All the prior service guys in my OSUT class quit before SFAS, just saying...


----------



## CoalTrain (Jun 9, 2015)

TLDR20 said:


> All the prior service guys in my OSUT class quit before SFAS, just saying...



Lol those guys must have just joined under 18x program to get into the big Army, not to actually go to SFAS. That's ridiculous.


----------



## TLDR20 (Jun 9, 2015)

CoalTrain said:


> Lol those guys must have just joined under 18x program to get into the big Army, not to actually go to SFAS. That's ridiculous.



You don't know how hard SOPC used to be, and they were not mentally prepared, as they shammed out of most of the training during OSUT. SOPC is a joke now.


----------



## CoalTrain (Jun 9, 2015)

TLDR20 said:


> You don't know how hard SOPC used to be, and they were not mentally prepared, as they shammed out of most of the training during OSUT. SOPC is a joke now.

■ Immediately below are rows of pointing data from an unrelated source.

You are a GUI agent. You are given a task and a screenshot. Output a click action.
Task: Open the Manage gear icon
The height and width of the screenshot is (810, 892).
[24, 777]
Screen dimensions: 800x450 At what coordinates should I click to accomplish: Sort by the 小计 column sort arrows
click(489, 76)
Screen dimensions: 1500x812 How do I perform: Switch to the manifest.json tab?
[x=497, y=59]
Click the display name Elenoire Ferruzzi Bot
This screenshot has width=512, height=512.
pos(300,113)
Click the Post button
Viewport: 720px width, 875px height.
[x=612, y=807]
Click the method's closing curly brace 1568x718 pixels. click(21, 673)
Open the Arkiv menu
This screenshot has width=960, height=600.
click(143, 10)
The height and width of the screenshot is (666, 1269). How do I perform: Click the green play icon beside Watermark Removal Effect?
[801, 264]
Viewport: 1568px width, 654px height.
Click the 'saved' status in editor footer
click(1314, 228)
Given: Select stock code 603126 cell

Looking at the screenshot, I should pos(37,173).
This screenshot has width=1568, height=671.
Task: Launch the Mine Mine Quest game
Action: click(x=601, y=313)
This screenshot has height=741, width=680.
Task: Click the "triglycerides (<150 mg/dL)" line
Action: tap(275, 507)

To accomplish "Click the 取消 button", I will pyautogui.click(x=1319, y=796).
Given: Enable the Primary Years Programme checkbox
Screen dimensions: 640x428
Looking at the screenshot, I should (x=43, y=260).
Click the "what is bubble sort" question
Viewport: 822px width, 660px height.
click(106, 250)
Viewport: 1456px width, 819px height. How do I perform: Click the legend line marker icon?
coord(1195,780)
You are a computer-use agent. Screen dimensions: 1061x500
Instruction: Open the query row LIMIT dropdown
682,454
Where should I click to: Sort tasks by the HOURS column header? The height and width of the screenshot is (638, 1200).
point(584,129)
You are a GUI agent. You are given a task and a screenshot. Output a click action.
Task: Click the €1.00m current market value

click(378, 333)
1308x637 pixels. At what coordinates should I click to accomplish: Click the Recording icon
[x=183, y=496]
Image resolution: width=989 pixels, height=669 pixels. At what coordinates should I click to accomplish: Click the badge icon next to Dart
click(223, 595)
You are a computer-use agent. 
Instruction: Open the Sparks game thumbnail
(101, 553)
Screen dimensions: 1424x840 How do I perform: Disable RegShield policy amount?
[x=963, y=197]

Roger, I wasnt aware you were talking about SOPC, I thought you meant they tapped out during OSUT. That's why I said that's ridicukous.   I've heard SOPC was a gut check.


----------



## x SF med (Jun 9, 2015)

CoalTrain said:


> Honestly it doesn't really matter because i'm going to do whatever is necessary to get to SFAS. The questions came from how it all works for prior service guys actually going back through. It seemed like experiences had varied. I've been out about 8 months and Kayem said he's got no break in service at all, the program requires you to pick up at OSUT no matter what. I'd have to agree, it is time toward retirement and the long haul and honestly my biggest question was if i'm going to be able to continue training in OSUT on my own and not spend 13 weeks getting slower and weaker. But your absolutely right, it's all just a stepping stone to get where you need to go.



You know what?   It ain't nothing but a thing.  Why are you so worried about passes, getting out of training and actually learning the new culture (Army) in which you will be immersed?  Tell the friggin recruiter you want to go all the way through Basic and AIT, then do BAC and SOPC before SFAS. 

If you really want it, you will go for it no matter the cost.  If you really want to train while in Basic/AIT/BAC, use your personal time to do what you can to maintain... and be a sponge to the new ways of doing things. 

Mind over matter.  Graduate or Die.  Excel or Fail.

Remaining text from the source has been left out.